Garrity: Or maybe he's a master of "strategerie" and made the triple just to slow Dufner's momentum. Jason didn't start giving away strokes until he had to watch and wait.
Hanger: That triple did take a long time to play out, and I bet it did have at least a little something to do with Dufner's dunk on 15.
Godich: Sorry, but Dufner still managed to make bogey, and with such a big lead he gladly would have signed for that and walked to the 16th tee. Dufner lost this thing on 16 and especially 17, where he gunned that birdie putt about 12 feet past.
Garrity: I like Bradley's body English. The way he leans on every follow-through reminds me of Arnie, and it adds a little drama.
Jeff Ritter, senior producer, Golf.com: Toughness, for sure. He tripled the 15th in regulation, then rattled off back-to-back birdies on 16 and 17 and a gritty par on 18 to force the playoff. Impressive.
Morfit: In his presser he said he absolutely smashed his drive on 16, about 20 yards farther than he'd hit it there all week, after the triple. Left himself only 153 in and of course knocked it tight. And guess who he credited for his mental toughness? Bob Rotella, Phil Mickelson and Camilo Villegas. They apparently all came to his rescue after Keegan worked his way into contention but cratered on the back nine at Bridgestone.
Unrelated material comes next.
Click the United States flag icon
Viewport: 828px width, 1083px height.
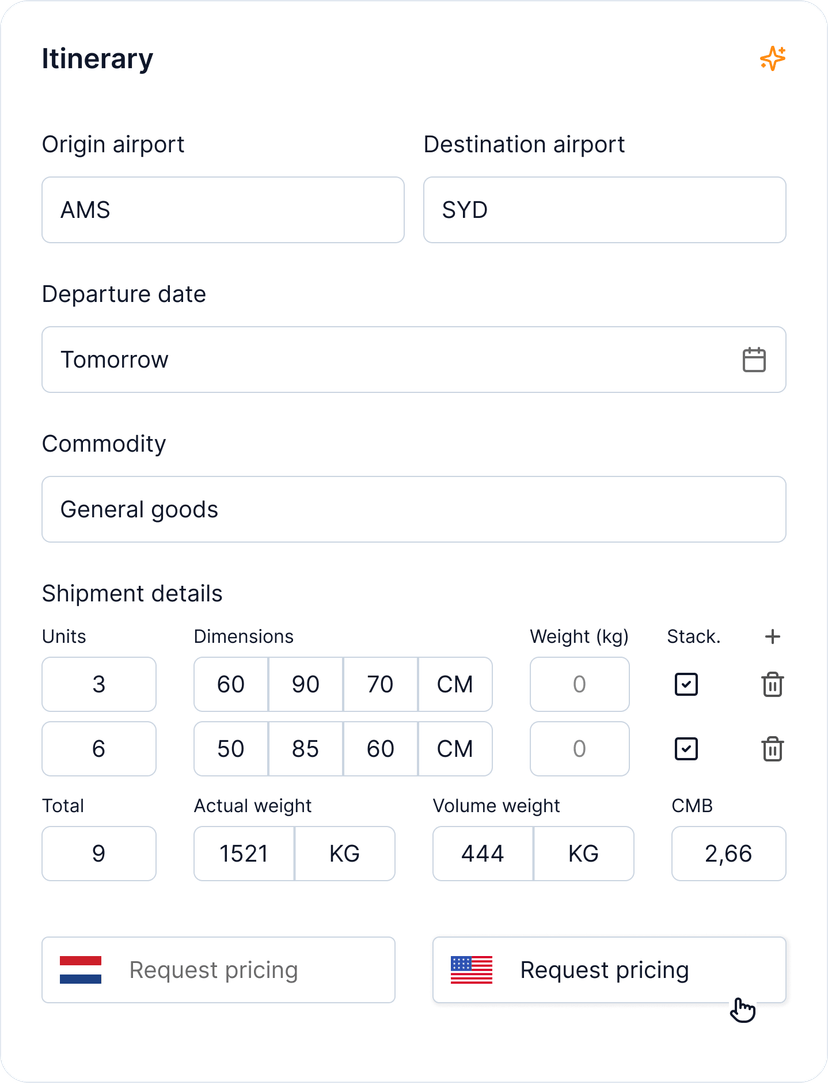pos(472,970)
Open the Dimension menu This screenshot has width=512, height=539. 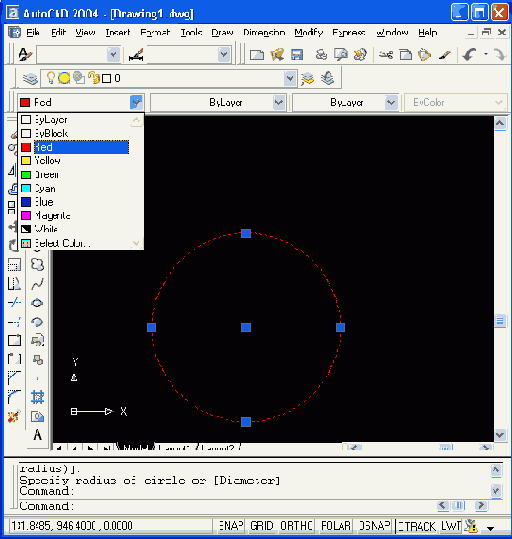(264, 33)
Rick Lipsey, writer-reporter, Sports Illustrated: Kid's got serious game, but even more, I love his spunk and apparent zeal for laying it all on the line with every shot.
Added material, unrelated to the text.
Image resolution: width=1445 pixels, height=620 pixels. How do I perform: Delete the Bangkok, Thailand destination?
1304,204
Garrity: Do you think he was "laying it on the line" with his approach to 18 in the playoff? With a two-stroke lead, I've got to think that anything left of the flag was pulled. Still, great stuff.
Morfit: Yes, he said in one of his interviews that it had been so long since he missed a shot, he and Steve Hale, his caddie, figured he may as well just rip it. And yes, he admitted he pulled it a hair.
Lipsey: He basically stiffed all three approaches in the playoff, on three of the hardest finishing holes in major championship golf. That speaks for itself.
Stephanie Wei, contributor, SI Golf+: He kept firing at pins and pulling off the shots. I've watched him play since the first tournament of the season, and more recently, I've noticed that he doesn't let a bogey get to him, rather it fires him up and he comes back with a birdie. He described himself to me as a "wicked loner" during tournament weeks. He credits good friend Jamie Lovemark for bringing him out of his shell in the last year. Keegan used to play practice rounds by himself, but his friendship with Lovemark, along with other rookies like Nate Smith, helped him feel more comfortable at the beginning of the year.